# PulpImport/Export Memory Investigation
## Problem statement
* Large datasets are serialized in memory before written to disk.
* `json.dump` cannot be tricked to loop over itertators (in any sane way)
* django_import/export `export()` returns a list in memory instead of a lazy iterator.
* **This is a real problem "in the wild"** with actual Red Hat data and users - we need a short-term solution, ASAP
## Proposed solutions
### Export in chunks
1. Write `"["` to a tempfile
2. Call `export(...).json.encode(...)` on chunks of our queryset (which will be a string with json-list starting/ending with `"[]"`)

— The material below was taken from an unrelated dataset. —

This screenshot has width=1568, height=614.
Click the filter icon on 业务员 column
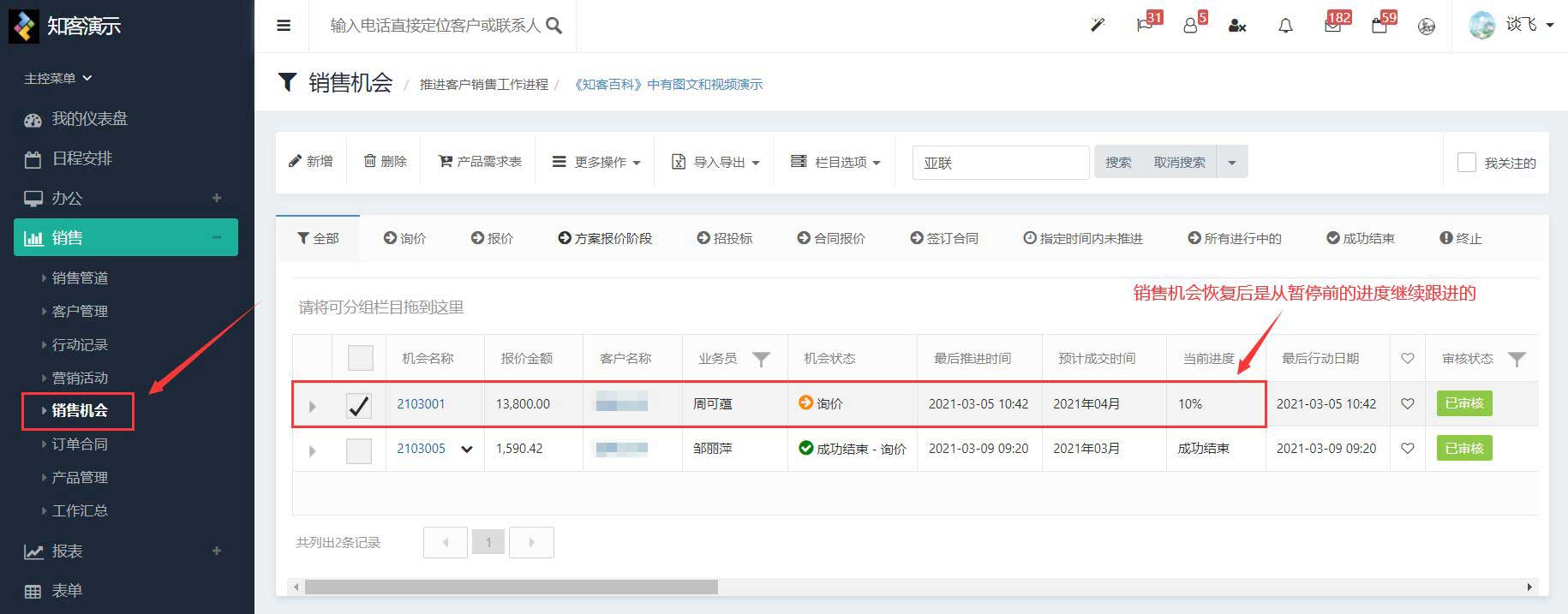click(x=761, y=359)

3. remove first and last character from the exported string
4. write the string to the tempfile
5. if chunks are left write `","`
6. repeat from 2.
7. Write `"]"` to the tempfile
8. add the tempfile to the tar
#### Advantages:
* contained in one place (`pulpcore.app.importexport._write_export()`)
* we own "all" the code involved
* doesn't try to "take advantage of" current implementation details of lower level libs
* never more than one resource-worth of tempfile at a time on disk
* never more than one "chunk" in memory at a time ("how much" depends on what batch-size we use to work w/ the queryset as we export)

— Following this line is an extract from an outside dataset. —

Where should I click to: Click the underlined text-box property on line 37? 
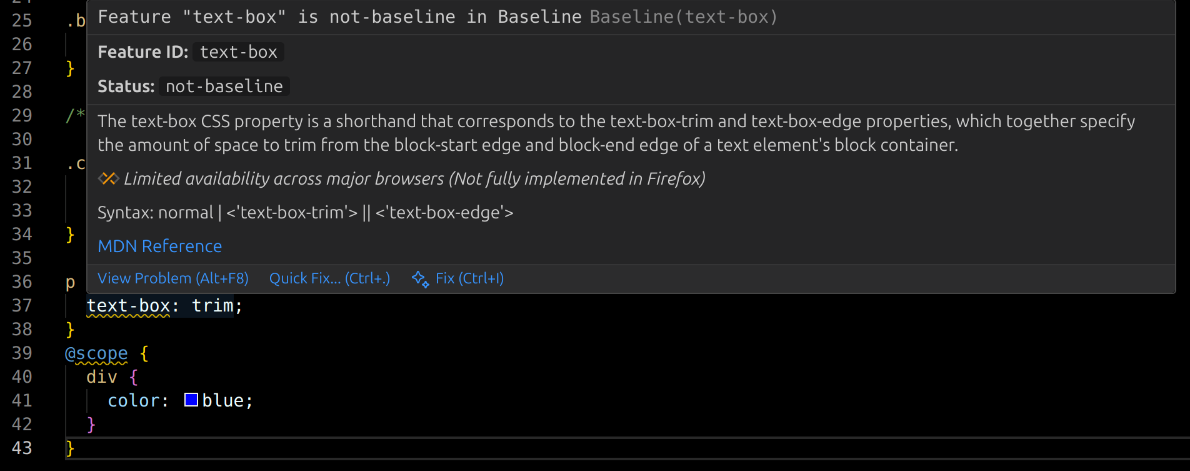(x=129, y=306)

* this change doesn't change the export-file-format - so it doesn't require 'import' to know that we've done anything
* We continue to call the libraries as intended
#### Disadvantages
* post_export() called per-batch, instead of once-per-entire-export-set
* this may not be a problem
* if it is - we already have it in low-memory situations
* we have tests!
* this is UGLY - much commentary needed in the code to explain why we're doing this
* We do string operations on the output
### Create our own export_to_file in QueryModelResource
* This is not necessary for the fix, but a possible way to refactor the code towards the ultimate goal below.
* Would use the above approach, but encapsulate inside of `pulpcore.plugin.importexport.QueryModelResource`, which all PIE model-resources subclass from.

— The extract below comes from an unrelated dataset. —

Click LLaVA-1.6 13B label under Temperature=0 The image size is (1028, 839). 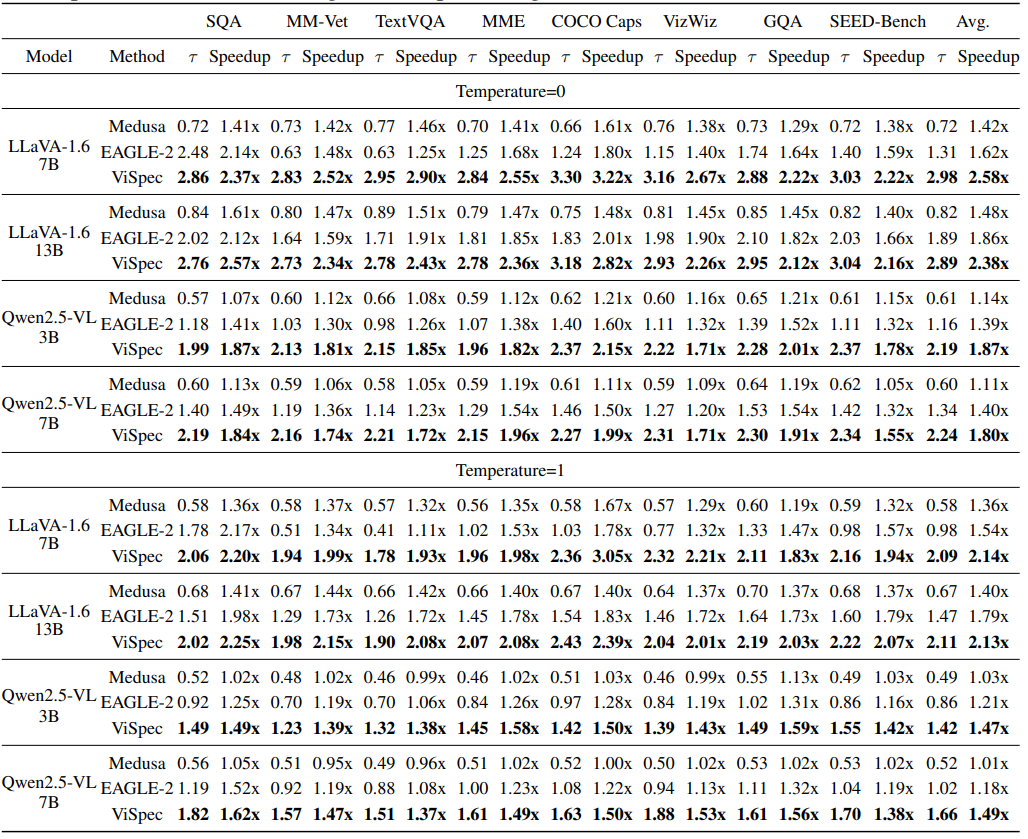coord(49,238)
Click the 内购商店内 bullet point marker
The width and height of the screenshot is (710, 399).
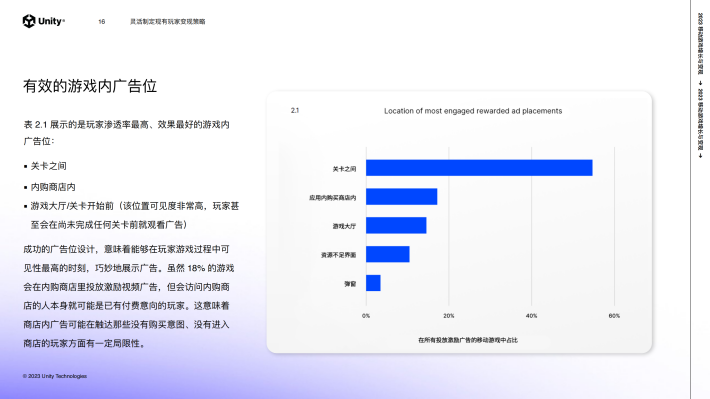(25, 187)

* Sets us up for making it possible to do stream-to-file in the future, by changing this one method (instead of inline somewhere else)
* `export_to_file` would take a `query_set`, a `file_stream`, the `format` and maybe a `batch_size` parameter.
## Ultimate Goal
* show django-import-export what we have to do to work through this problem
* work w/ them to add new d-i-e API to make it possible
* accept new release of d-i-e, and remove all this ugly code all at once
###### tags: `import/export`